Very few translational, interventional clinical studies have been performed. A retrospective clinical analysis has suggested that long-term dutasteride treatment is associated with hyperglycemia and adverse circuiting lipid profiles (37). In smaller mechanistic studies, isolated treatment with dutasteride alone has demonstrated increased skeletal muscle and hepatic insulin resistance and increased hepatic triglyceride content (9, 10). Finasteride was without effect, suggestive of a specific role for 5 α R1. More recently, data have been published suggesting an increased risk of incident T2D associated with both dutasteride and finasteride (11), although the analysis did not examine the impact of the co-prescription of these medications with GCs.

Building on the established role of the 5 α Rs in glucocorticoid metabolism (38), the aim of the current study was to test the impact of co-administration of prednisolone and 5α-RIs. We have previously shown that both finasteride (5 mg daily) and dutasteride (0.5 mg daily) (in the absence of exogenous glucocorticoid, for a 3-week duration) have no impact on fasting glucose, fasting insulin, M-value across a 2-step hyperinsulinemic euglycemic clamp, Ra glucose, M-value, glucose disposal (Gd), circulating NEFA, or Ra glycerol (10). We have therefore concluded that the changes that we observed in the prednisolone + 5α-RI arm of this study are due to the combination of treatment rather than the 5α-RI treatment alone. This study therefore provides the first evidence to suggest that co-administration of GC and 5α-RI can precipitate the development of adverse metabolic consequences.
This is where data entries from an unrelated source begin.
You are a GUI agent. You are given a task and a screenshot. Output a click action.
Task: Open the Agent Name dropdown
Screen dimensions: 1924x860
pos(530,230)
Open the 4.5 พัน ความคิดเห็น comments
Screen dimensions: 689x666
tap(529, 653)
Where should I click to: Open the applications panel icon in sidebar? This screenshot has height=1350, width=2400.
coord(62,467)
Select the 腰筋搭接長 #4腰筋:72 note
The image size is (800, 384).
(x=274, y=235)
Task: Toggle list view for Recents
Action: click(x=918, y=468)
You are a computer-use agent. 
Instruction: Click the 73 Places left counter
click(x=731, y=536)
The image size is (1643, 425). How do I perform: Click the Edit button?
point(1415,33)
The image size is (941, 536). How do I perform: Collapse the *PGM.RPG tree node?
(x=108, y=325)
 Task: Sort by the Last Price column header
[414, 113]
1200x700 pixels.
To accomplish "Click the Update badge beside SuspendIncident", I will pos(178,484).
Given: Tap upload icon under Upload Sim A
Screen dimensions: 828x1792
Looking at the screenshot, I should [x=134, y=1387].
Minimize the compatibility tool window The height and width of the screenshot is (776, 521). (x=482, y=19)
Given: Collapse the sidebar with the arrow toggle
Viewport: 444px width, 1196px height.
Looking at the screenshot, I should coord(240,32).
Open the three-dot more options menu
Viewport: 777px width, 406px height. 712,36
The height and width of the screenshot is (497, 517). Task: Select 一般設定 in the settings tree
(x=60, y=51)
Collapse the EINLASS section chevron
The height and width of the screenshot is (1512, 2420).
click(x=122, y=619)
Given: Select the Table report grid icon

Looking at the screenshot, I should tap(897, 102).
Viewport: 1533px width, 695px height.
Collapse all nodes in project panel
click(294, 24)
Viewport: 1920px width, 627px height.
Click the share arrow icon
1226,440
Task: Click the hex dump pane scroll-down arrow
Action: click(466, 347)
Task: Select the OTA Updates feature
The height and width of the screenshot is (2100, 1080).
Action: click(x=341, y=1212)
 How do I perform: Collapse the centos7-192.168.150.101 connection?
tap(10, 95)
There are very few differences in GC metabolites when comparing individuals taking finasteride or dutasteride (10). The limited additional impact of combined 5 α R1 and 5 α R2 inhibition suggests that 5 α R2 may be most critical for glucocorticoid metabolism. Our data would endorse this observation; our subgroup analysis showed the impact of finasteride was similar (or indeed slightly more marked) than that of dutasteride.

There are many examples of co-prescriptions of medications altering GC half-life and availability with resultant adverse metabolic effects. In particular, ritonavir, itraconazole, erythromycin, cyclosporin, and oral contraceptives have been shown to increase circulating GC levels (12, 13, 39). In contrast, drugs such as carbamazepine, phenytoin, phenobarbital, and rifampicin decrease GC levels due to increased P-450 activity (12, 13, 39). In cases were these medications are co-administered with GCs dose adjustments and vigilance as to the development of adverse effects need to be considered.

There are a number of limitations to this study; the sample size is modest, although it does reflect the complex and sensitive nature of the investigations that were performed. The study was powered to detect a 15% change in EGP, and sample size estimates suggested that 8 participants taking both prednisolone and 5α-RIs would be needed (additional volunteers were recruited to account for potential drop-outs or failed sample analysis). We did not include a dedicated arm of participants treated with 5α-RI alone, as we have already reported findings from participants treated in this way (10). Whilst it is established that 5 α Rs are able to metabolize prednisolone and prednisone (40), there are very limited data with respect to other synthetic GCs and, therefore, it may not be possible to extrapolate our findings to all prescribed steroids across all routes of administration.

In conclusion, we have demonstrated for the first time that co-administration of prednisolone with a 5α-RI worsens metabolic phenotypes. These data not only demonstrate the potent ability of the pre-receptor 5 α R system to regulate exogenous GC action, but raise important clinical questions with respect to vigilance and surveillance for adverse effects as well as the potential need to consider dose adjustments.

Additional Information

Disclosure Summary: J.W.T. has been an advisory board member for Novo Nordisk, Pfizer, and Poxel.

Data Availability: All data generated or analyzed during this study are included in this published article or in the data repositories listed in References.